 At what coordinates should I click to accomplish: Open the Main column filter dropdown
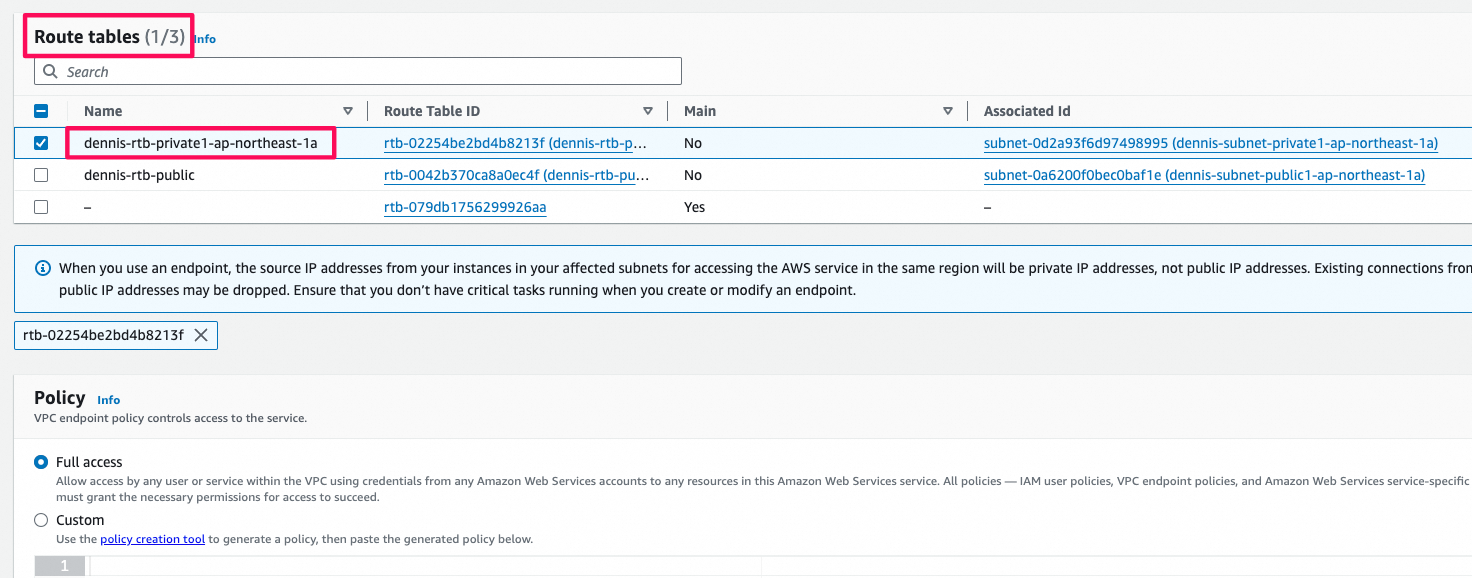point(948,110)
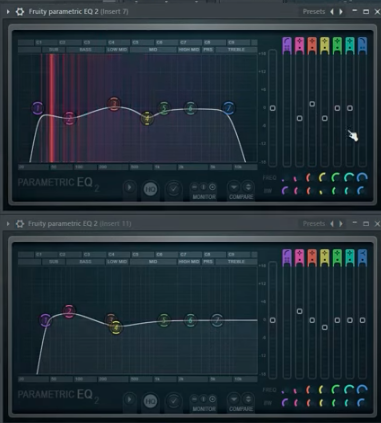Go to next preset in Insert 7
Viewport: 381px width, 423px height.
[341, 12]
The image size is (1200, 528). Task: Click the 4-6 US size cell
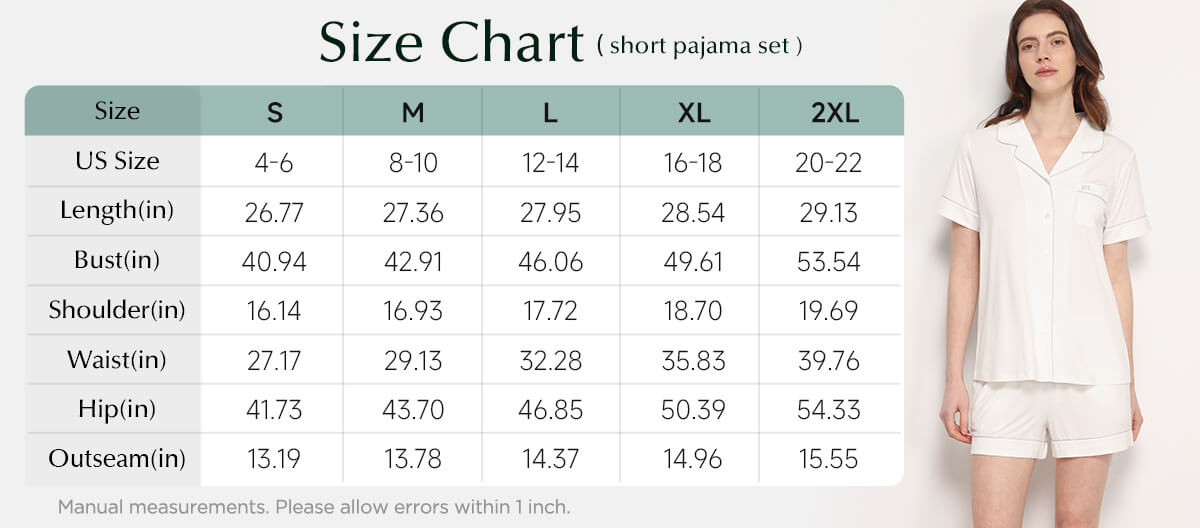(x=274, y=163)
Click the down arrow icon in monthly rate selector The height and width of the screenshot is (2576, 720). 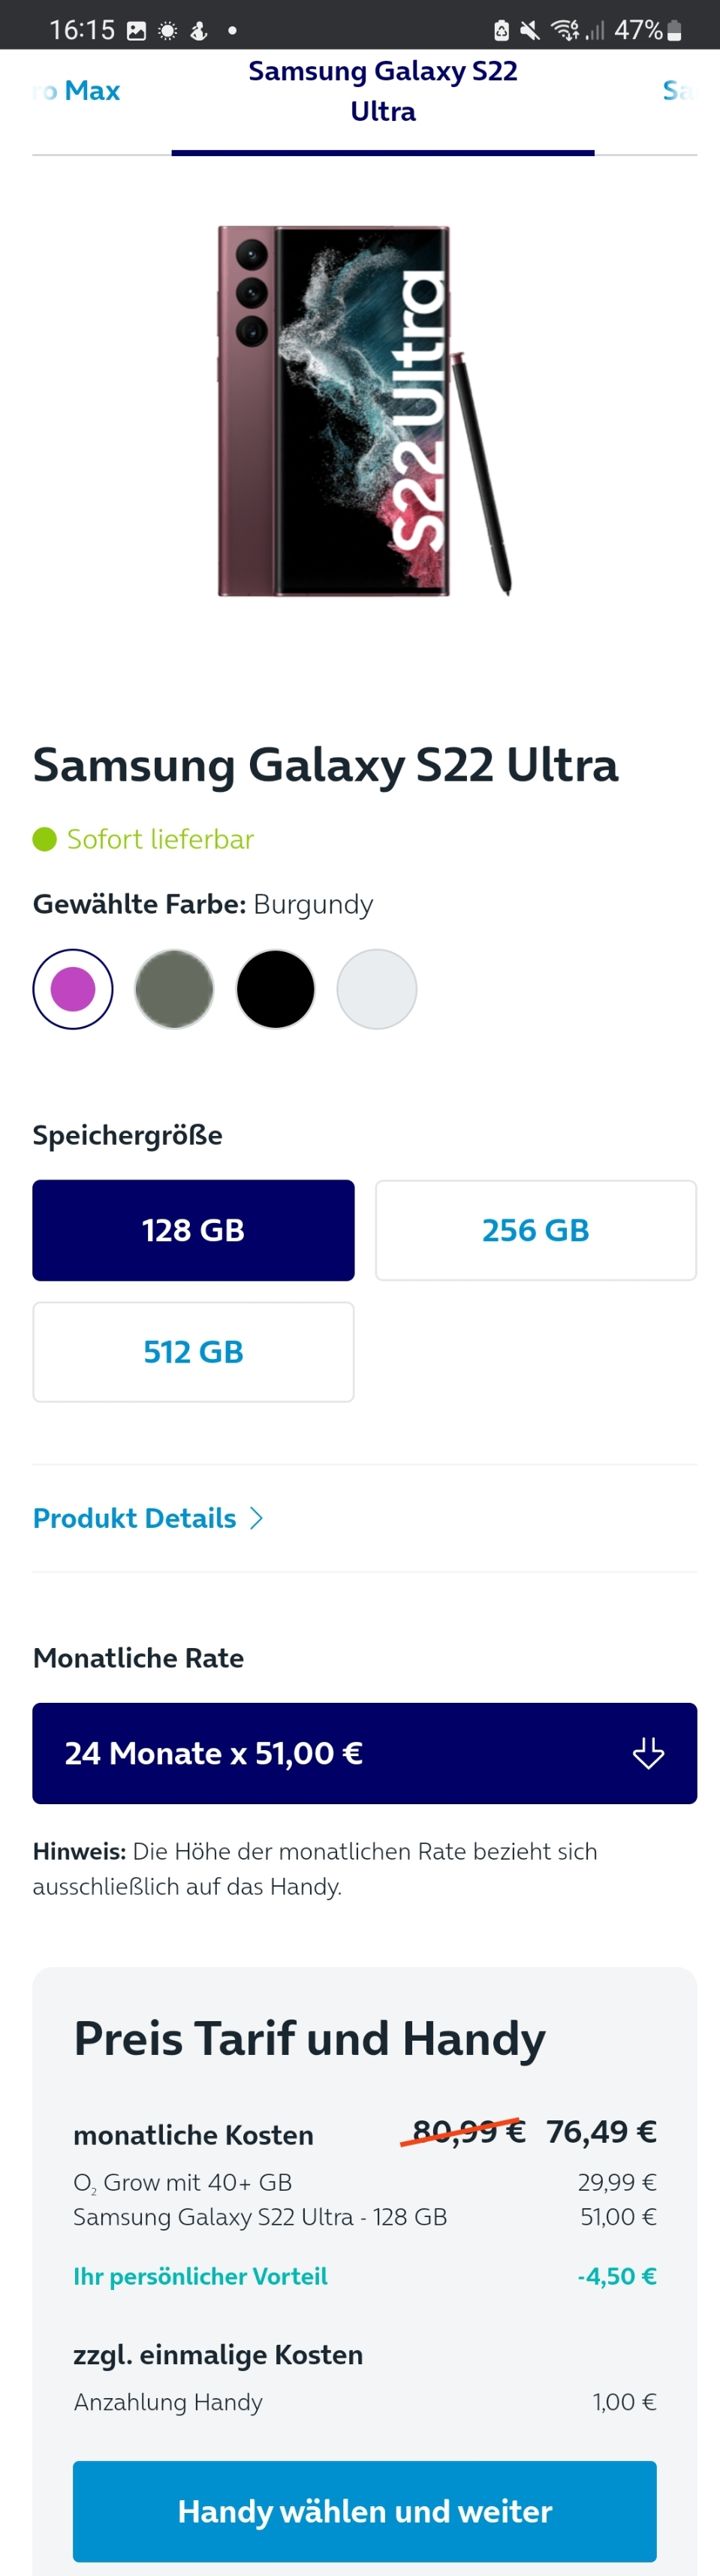[648, 1753]
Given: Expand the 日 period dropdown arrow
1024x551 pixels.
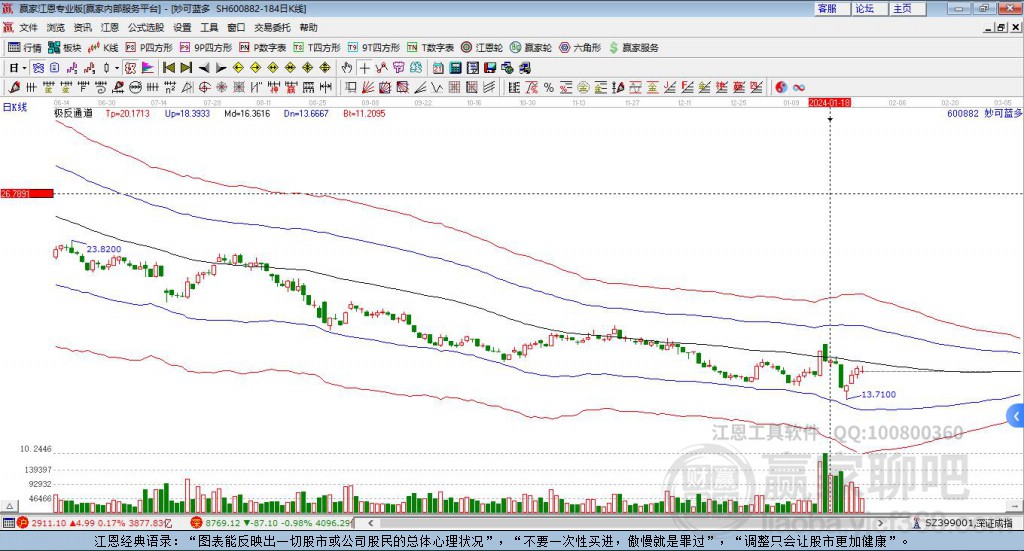Looking at the screenshot, I should tap(26, 68).
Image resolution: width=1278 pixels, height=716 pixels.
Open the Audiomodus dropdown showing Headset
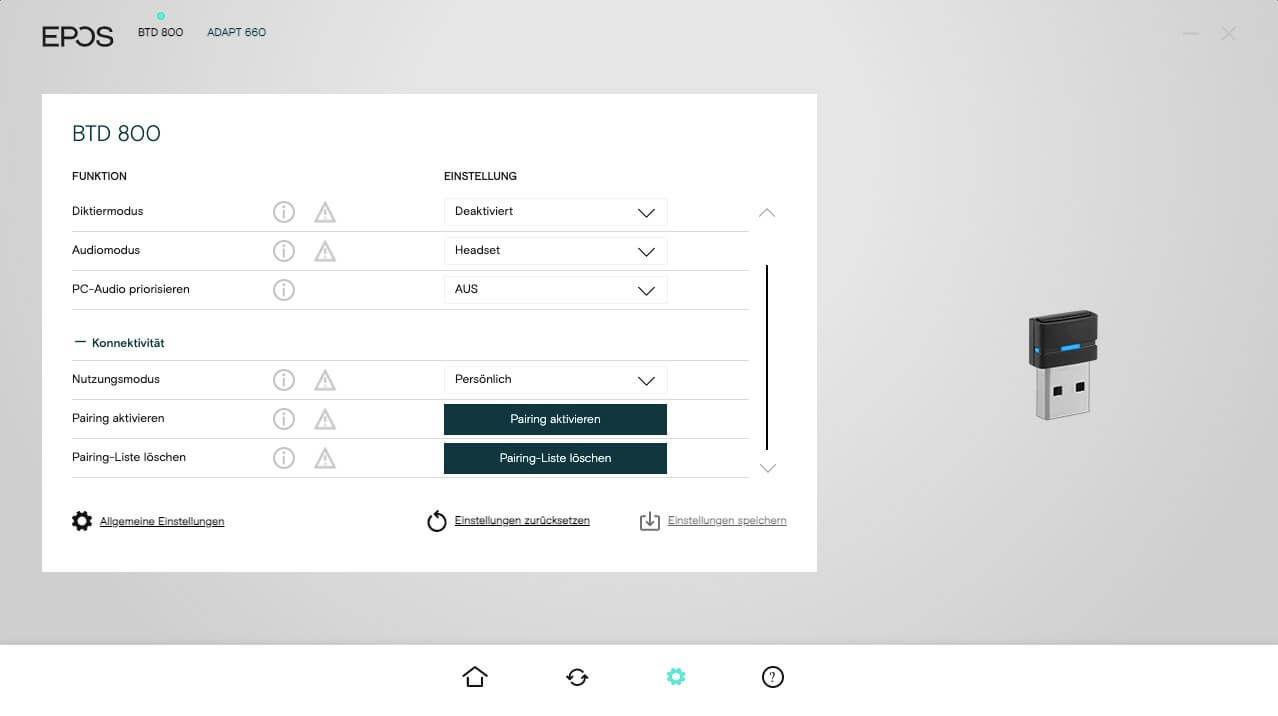[555, 251]
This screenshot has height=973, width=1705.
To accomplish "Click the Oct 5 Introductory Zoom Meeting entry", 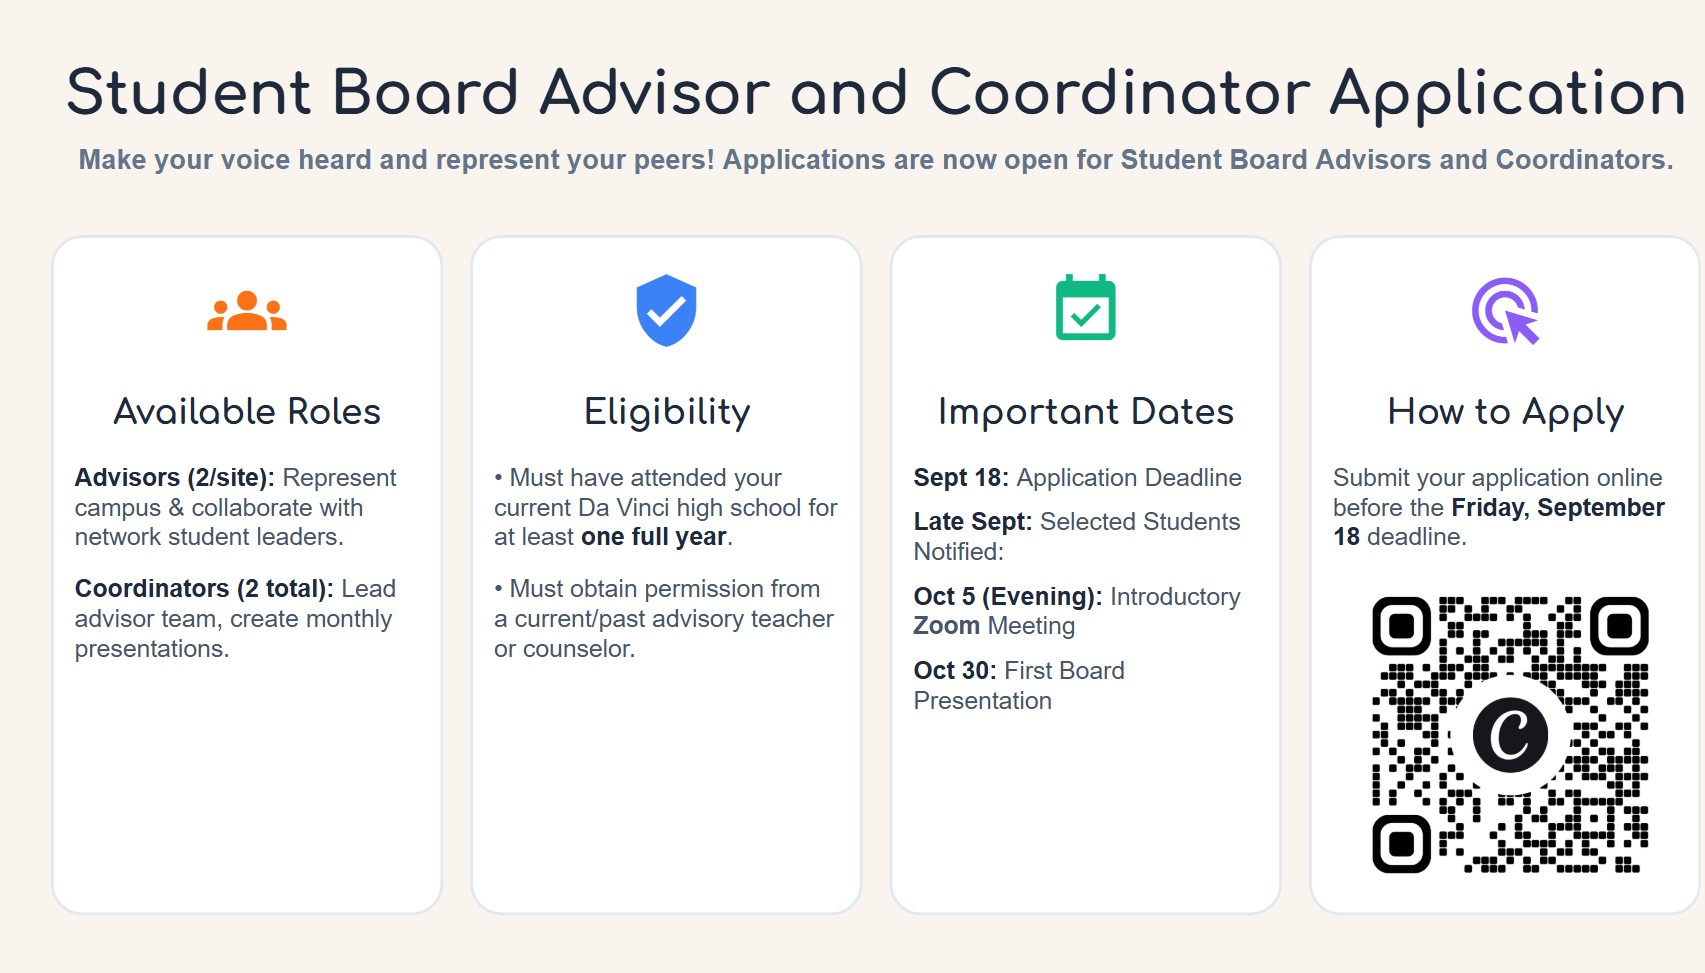I will [x=1077, y=611].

———

Return the stretch of data that begins with the line showing "Given: Expand the 日 period dropdown arrow" and goes on through the line showing "This screenshot has height=973, width=1705.", exactly, with pictures removed.

OUTPUT BELOW:
Given: Expand the 日 period dropdown arrow
1024x551 pixels.
Looking at the screenshot, I should tap(26, 68).
Image resolution: width=1278 pixels, height=716 pixels.
Open the Audiomodus dropdown showing Headset
[555, 251]
This screenshot has height=973, width=1705.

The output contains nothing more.